| PROBLEM DESCRIPTION |
Reproduce everything from the line containing "1526x551 pixels. At" down to the line containing "tap(810, 143)", swapping "Meeting" for "Contact" and leaving all else unchanged.

·····

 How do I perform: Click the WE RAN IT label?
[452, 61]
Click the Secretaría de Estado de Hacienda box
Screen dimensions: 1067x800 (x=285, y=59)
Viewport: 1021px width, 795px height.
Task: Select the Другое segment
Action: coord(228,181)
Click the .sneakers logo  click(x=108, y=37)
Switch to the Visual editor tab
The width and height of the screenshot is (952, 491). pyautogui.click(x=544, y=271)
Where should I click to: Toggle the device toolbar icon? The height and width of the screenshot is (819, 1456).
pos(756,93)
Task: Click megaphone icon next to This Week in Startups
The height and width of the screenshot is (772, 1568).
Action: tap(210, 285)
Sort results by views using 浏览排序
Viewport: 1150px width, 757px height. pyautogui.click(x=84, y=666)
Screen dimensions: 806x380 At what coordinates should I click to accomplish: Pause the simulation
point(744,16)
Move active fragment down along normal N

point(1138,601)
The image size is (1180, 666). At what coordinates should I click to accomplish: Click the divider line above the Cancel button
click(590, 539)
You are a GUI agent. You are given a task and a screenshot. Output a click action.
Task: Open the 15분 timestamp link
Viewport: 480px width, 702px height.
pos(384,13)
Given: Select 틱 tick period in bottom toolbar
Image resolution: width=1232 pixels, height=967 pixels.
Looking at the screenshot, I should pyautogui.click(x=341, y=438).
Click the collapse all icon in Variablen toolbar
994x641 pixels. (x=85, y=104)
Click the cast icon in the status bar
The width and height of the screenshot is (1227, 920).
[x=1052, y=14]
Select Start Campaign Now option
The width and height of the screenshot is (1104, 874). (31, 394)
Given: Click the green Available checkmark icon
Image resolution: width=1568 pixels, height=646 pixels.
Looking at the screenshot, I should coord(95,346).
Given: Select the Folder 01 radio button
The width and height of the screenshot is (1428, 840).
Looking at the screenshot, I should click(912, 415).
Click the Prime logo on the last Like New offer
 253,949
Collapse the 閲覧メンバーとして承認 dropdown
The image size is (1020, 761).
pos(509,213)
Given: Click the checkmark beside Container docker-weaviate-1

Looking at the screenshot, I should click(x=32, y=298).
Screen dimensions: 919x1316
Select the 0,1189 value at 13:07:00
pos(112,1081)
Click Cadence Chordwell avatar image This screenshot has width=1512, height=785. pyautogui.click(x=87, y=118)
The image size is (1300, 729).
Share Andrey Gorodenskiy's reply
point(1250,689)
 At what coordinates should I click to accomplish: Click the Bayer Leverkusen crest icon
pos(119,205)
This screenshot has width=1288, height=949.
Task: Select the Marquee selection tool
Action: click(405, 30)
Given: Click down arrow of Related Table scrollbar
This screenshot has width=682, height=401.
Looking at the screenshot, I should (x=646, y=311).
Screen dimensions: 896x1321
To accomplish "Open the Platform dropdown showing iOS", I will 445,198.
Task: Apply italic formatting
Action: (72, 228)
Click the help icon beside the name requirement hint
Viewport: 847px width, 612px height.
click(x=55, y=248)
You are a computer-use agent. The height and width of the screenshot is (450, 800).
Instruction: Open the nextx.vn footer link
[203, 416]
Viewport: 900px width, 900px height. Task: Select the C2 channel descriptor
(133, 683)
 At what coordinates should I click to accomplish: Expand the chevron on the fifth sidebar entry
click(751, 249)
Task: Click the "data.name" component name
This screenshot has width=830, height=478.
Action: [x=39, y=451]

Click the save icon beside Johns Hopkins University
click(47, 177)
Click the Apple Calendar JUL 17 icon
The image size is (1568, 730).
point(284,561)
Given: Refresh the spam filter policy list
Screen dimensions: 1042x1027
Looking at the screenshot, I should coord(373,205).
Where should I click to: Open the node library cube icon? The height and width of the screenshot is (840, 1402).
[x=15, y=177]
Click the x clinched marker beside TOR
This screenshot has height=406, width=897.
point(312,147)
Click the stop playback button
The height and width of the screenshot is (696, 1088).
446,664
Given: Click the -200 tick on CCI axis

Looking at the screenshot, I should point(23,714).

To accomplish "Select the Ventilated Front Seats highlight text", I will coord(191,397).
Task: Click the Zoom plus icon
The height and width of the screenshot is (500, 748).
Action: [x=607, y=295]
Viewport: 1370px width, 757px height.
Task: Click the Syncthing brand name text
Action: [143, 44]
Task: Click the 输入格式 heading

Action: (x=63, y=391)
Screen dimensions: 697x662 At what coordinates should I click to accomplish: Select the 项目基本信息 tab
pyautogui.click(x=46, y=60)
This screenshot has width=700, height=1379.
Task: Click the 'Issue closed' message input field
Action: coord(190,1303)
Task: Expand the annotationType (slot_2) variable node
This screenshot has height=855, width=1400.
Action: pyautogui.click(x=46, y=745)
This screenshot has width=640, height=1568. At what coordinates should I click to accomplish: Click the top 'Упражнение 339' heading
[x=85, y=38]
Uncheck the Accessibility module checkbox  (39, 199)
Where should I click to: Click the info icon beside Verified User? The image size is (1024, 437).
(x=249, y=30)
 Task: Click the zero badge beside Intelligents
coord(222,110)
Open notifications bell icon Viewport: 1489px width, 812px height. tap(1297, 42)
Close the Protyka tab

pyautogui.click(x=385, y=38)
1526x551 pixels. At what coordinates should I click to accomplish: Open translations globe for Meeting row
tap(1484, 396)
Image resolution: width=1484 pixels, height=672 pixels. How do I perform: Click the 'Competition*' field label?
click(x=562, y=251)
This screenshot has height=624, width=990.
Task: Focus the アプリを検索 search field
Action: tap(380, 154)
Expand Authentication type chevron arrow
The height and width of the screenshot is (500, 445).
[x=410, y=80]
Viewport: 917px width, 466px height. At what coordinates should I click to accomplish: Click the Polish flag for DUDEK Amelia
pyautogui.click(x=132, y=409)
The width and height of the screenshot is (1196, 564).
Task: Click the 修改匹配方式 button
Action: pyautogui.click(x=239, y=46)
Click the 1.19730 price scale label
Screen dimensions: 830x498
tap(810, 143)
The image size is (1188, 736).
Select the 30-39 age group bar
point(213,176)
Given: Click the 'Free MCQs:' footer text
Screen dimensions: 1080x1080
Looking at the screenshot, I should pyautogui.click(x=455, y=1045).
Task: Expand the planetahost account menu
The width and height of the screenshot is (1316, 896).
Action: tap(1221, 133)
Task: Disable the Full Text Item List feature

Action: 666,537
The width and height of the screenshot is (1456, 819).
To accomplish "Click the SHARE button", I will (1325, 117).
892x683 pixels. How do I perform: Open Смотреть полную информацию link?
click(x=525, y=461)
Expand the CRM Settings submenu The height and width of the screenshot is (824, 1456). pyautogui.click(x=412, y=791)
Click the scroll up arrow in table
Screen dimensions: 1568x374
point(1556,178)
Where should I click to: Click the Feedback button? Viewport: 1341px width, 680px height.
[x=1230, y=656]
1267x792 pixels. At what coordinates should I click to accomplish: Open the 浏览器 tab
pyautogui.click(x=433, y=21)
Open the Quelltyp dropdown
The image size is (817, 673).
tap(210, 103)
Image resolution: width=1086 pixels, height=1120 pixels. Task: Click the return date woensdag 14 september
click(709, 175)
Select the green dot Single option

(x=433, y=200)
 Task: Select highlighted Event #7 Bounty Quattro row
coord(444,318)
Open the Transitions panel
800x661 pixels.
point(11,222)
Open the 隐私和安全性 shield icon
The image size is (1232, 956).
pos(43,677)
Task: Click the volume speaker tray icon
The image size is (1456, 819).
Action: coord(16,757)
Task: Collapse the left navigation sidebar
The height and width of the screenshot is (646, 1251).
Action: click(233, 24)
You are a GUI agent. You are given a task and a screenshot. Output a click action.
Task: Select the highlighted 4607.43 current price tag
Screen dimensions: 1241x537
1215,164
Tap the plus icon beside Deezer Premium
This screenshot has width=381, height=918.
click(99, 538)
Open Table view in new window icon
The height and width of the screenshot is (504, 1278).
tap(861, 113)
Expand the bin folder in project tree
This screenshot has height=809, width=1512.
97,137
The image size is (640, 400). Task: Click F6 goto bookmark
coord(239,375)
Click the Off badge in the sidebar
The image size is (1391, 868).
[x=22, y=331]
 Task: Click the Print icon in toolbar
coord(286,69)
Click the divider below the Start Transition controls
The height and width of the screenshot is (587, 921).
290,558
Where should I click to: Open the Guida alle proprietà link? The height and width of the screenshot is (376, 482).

·····

| OUTPUT |
1526x551 pixels. At what coordinates should I click to accomplish: Open translations globe for Contact row
tap(1484, 396)
Image resolution: width=1484 pixels, height=672 pixels. How do I perform: Click the 'Competition*' field label?
click(x=562, y=251)
This screenshot has height=624, width=990.
Task: Focus the アプリを検索 search field
Action: tap(380, 154)
Expand Authentication type chevron arrow
The height and width of the screenshot is (500, 445).
[x=410, y=80]
Viewport: 917px width, 466px height. At what coordinates should I click to accomplish: Click the Polish flag for DUDEK Amelia
pyautogui.click(x=132, y=409)
The width and height of the screenshot is (1196, 564).
Task: Click the 修改匹配方式 button
Action: pyautogui.click(x=239, y=46)
Click the 1.19730 price scale label
Screen dimensions: 830x498
tap(810, 143)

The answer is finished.